Supervised learning: Significance Analysis of microarrays (SAM, [16]). SAM analyses were performed using Flexarray software using the normalized data of the 45,000 probesets. Data with p-values equal or below 0.01 and False Discover Rates (Benjamini Hochberg) equal or below 0.20 were included in further analyses. The data were ranked in decreasing order of the SAM d-score to obtain the list of the differentially expressed genes.

The NetAffx website (Affymetrix, Santa Clara, CA, USA) was used to retrieve gene ontology (GO) annotations, probe sequences, and was utilized as a link to Unigene (NCBI) for further functional studies.
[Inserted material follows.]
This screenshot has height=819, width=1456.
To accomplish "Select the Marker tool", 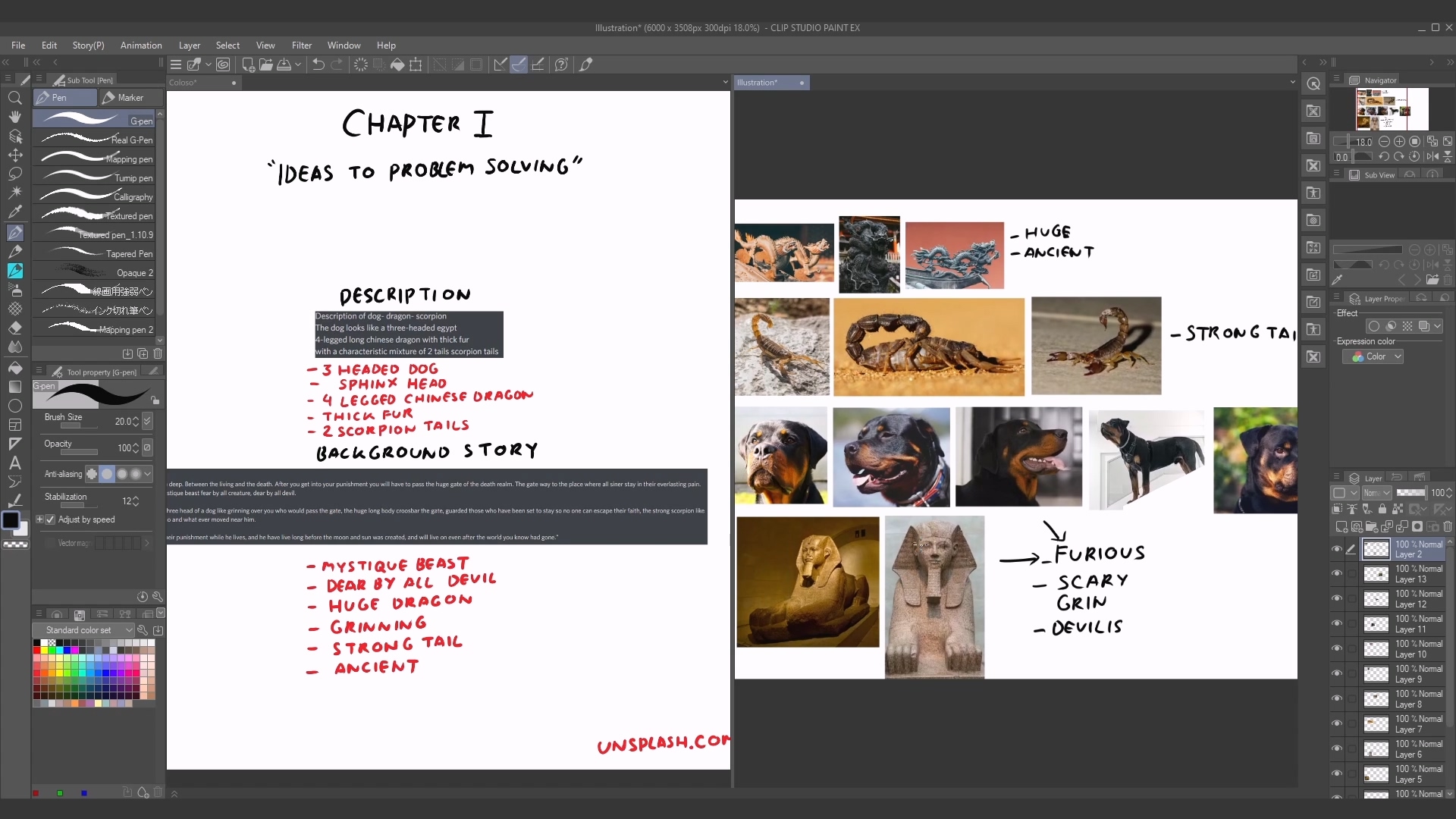I will [x=128, y=97].
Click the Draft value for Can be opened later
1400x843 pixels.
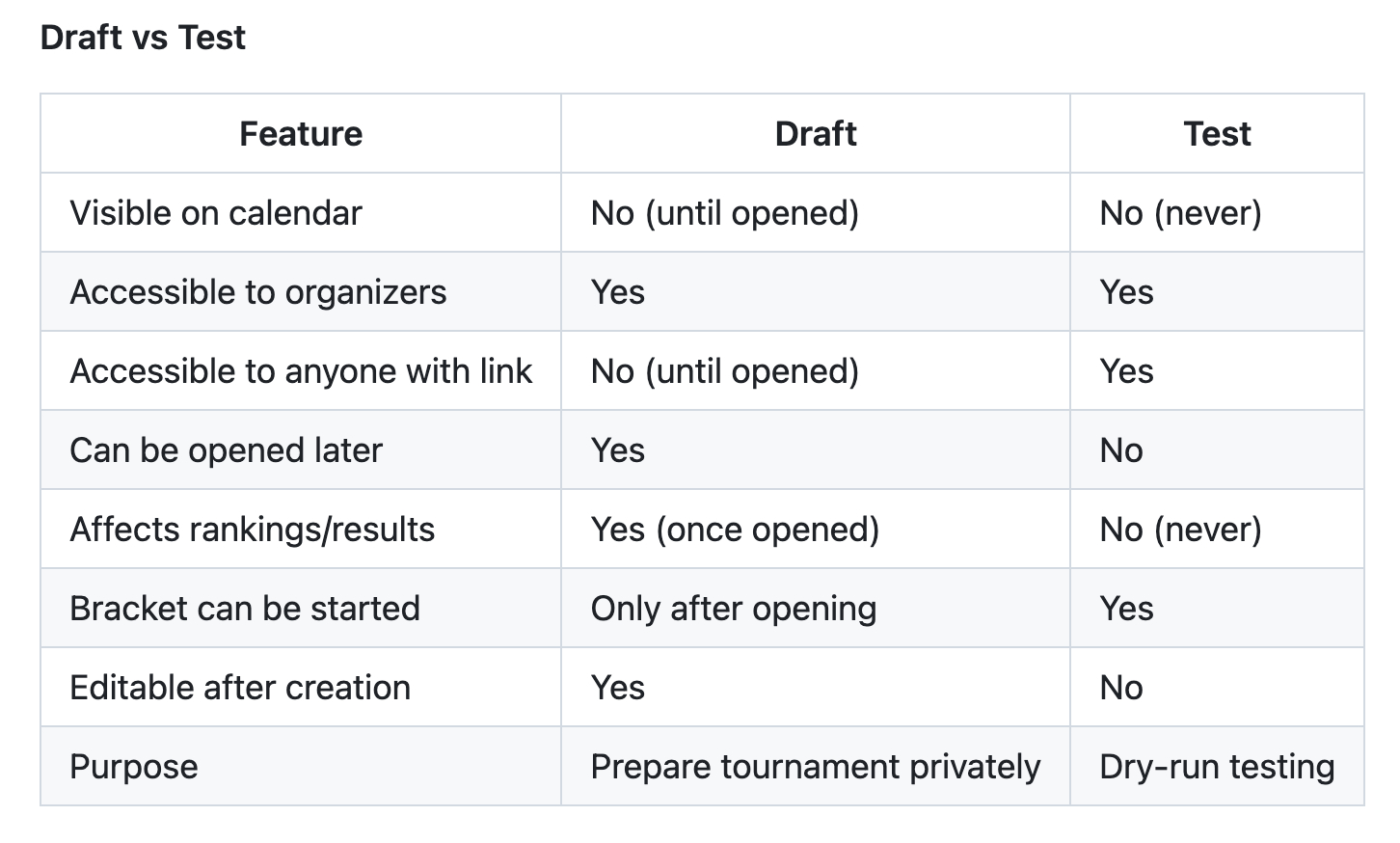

The microarray dataset was deposited at Gene Expression Omnibus under accession number [GSE12581].

Cell line and differentiation assay

The murine erythroleukaemic cell line HB22.2 was obtained from murine erythroblasts infected with Friend Murine Leukaemia Virus (F-MuLV) [17]. This cell line was maintained in alpha minimum essential medium (α-MEM) supplemented with 10% (FBS) (Invitrogen, Frederick, MD) plus a penicillin/streptomycin cocktail. To induce differentiation, HB22.2 cells were incubated in the presence of hemin (Sigma-aldrich H5533) at a concentration of 100 μM. The cells were harvested 24 hours and 72 hours after addition of hemin. K562 (ATCC, USA), HEL (ATCC, USA), Jurkat (ATCC, USA) and Tk6 (ATCC, USA) cells were grown in RMPI supplemented with 10% FBS plus a penicillin/streptomycin cocktail. MEG-01 (ATCC, USA), CMK (DSMZ, Germany) and LAMA84 (DSMZ, Germany) cells were grown in RPMI supplemented with 20% FBS plus a penicillin/streptomycin cocktail with a concentration of 105 cells/ml.

RT-PCR

Oligo d(T) primed reverse transcription was performed using Omniscript Reverse Transcriptase (QIAGEN, Mississauga, Canada) in a 20 μl reaction volume (42°C, 1 h) by taking equal amounts of RNA (100 ng) from the Graffi-leukaemic cells and the murine HB22.2 cell line. cDNA (4 μl) was amplified using Taq polymerase (QIAGEN, Mississauga, Canada) at 94°C for 5 min, 72°C for 45 s, 57°C for 45 s, 72°C for 45 s, 72°C for 10 min. 25 and 28 cycles were used for the Graffi-leukaemic cells and 27 cycles were used for the HB22.2 cell line. 0.01 μl of cDNA and 25 cycles were used to amplify ubiquitously expressed β-actin and Gapdh genes. cDNA from the human haematopoietic cell lines was amplified using 500 ng of total RNA and the PCR reactions were performed using 4 μl of cDNA and 30 PCR cycles. Ubiquitously expressed human GAPDH gene was amplified using 0.01 μl of cDNA and 25 cycles. The primer sets are listed in supplementary data (Additional file 1). PCR products were analyzed on 2% agarose gels containing 0.5 μg/ml ethidium bromide. The gels were scanned (Molecular Dynamics Phosphorimager) and the density of the RT-PCR bands were assessed using the Quantity One software.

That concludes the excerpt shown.